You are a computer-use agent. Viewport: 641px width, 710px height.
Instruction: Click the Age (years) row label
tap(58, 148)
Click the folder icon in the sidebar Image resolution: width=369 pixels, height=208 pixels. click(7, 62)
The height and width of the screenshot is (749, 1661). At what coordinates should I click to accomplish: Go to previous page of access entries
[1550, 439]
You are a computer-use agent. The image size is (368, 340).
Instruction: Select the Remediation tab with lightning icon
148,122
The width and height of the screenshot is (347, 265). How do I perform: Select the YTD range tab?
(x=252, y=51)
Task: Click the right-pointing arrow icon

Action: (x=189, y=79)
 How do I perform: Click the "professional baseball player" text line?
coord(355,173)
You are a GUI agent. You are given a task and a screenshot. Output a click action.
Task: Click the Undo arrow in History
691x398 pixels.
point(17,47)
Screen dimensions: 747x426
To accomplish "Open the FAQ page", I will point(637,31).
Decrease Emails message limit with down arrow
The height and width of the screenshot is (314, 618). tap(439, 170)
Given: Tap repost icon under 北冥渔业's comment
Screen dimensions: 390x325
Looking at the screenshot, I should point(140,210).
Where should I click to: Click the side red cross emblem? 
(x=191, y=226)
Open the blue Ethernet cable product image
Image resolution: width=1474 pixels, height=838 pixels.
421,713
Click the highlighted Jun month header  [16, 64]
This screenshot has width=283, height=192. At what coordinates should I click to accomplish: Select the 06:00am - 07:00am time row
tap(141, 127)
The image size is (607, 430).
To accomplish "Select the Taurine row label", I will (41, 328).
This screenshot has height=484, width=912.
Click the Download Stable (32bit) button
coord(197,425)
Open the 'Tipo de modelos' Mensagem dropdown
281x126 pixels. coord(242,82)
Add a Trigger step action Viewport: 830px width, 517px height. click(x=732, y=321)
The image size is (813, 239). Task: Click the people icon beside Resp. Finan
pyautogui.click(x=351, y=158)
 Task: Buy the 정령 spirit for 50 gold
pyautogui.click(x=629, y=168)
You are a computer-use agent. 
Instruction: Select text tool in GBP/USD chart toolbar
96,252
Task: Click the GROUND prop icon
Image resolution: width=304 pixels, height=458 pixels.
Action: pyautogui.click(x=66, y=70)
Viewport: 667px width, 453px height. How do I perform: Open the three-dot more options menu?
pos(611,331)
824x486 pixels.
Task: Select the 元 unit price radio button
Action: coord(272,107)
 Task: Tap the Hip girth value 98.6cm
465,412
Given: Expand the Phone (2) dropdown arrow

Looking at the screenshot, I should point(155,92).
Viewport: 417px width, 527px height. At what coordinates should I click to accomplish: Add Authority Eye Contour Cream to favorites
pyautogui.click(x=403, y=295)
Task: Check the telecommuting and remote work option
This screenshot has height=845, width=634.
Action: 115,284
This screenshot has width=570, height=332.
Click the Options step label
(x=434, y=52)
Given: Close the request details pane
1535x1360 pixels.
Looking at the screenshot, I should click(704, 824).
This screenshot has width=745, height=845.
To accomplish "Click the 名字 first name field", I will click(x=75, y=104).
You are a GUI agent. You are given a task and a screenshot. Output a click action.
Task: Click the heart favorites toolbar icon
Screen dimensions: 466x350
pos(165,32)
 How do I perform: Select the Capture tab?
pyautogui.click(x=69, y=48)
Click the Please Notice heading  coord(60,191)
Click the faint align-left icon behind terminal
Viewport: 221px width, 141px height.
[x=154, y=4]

______________________________

» **WORK ITEM**:
Repeat verbatim the line holding "Viewport: 417px width, 527px" and all lines after it, up to the end of the material.

» **ANSWER TO THIS PROBLEM**:
Viewport: 417px width, 527px height. At what coordinates should I click to accomplish: Add Authority Eye Contour Cream to favorites
pyautogui.click(x=403, y=295)
Task: Check the telecommuting and remote work option
This screenshot has height=845, width=634.
Action: 115,284
This screenshot has width=570, height=332.
Click the Options step label
(x=434, y=52)
Given: Close the request details pane
1535x1360 pixels.
Looking at the screenshot, I should click(704, 824).
This screenshot has width=745, height=845.
To accomplish "Click the 名字 first name field", I will click(x=75, y=104).
You are a GUI agent. You are given a task and a screenshot. Output a click action.
Task: Click the heart favorites toolbar icon
Screen dimensions: 466x350
pos(165,32)
 How do I perform: Select the Capture tab?
pyautogui.click(x=69, y=48)
Click the Please Notice heading  coord(60,191)
Click the faint align-left icon behind terminal
Viewport: 221px width, 141px height.
[x=154, y=4]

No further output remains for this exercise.